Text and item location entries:
****************
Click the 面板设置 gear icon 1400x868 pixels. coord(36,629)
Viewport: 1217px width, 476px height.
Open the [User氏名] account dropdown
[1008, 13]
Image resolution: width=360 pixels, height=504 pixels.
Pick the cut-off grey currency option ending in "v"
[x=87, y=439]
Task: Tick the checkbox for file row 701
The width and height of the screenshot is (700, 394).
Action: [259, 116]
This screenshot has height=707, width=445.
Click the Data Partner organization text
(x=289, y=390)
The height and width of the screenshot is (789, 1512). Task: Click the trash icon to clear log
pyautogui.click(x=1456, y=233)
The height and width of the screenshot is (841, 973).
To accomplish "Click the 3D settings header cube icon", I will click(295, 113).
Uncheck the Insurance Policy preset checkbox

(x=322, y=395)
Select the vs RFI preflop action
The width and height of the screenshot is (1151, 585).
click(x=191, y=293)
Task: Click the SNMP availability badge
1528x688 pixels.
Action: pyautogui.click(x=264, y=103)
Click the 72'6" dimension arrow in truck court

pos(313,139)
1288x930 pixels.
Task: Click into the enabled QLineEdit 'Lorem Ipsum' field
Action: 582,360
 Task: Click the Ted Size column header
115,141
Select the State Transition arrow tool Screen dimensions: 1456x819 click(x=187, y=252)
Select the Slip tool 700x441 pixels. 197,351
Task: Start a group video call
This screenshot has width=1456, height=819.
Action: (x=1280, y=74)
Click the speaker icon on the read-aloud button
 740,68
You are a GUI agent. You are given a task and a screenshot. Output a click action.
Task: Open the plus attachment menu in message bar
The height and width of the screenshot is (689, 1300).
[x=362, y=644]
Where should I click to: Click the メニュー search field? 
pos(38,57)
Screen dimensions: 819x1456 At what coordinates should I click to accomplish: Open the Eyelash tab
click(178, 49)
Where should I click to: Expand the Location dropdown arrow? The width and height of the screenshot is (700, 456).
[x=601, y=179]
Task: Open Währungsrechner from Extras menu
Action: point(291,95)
****************
Directive = Update the rows from the start down to the line containing "pyautogui.click(x=1456, y=233)" by changing "trash icon" to "delete icon", with nothing else altered. Return only those lines.

Final answer =
Click the 面板设置 gear icon 1400x868 pixels. coord(36,629)
Viewport: 1217px width, 476px height.
Open the [User氏名] account dropdown
[1008, 13]
Image resolution: width=360 pixels, height=504 pixels.
Pick the cut-off grey currency option ending in "v"
[x=87, y=439]
Task: Tick the checkbox for file row 701
The width and height of the screenshot is (700, 394).
Action: [259, 116]
This screenshot has height=707, width=445.
Click the Data Partner organization text
(x=289, y=390)
The height and width of the screenshot is (789, 1512). Task: Click the delete icon to clear log
pyautogui.click(x=1456, y=233)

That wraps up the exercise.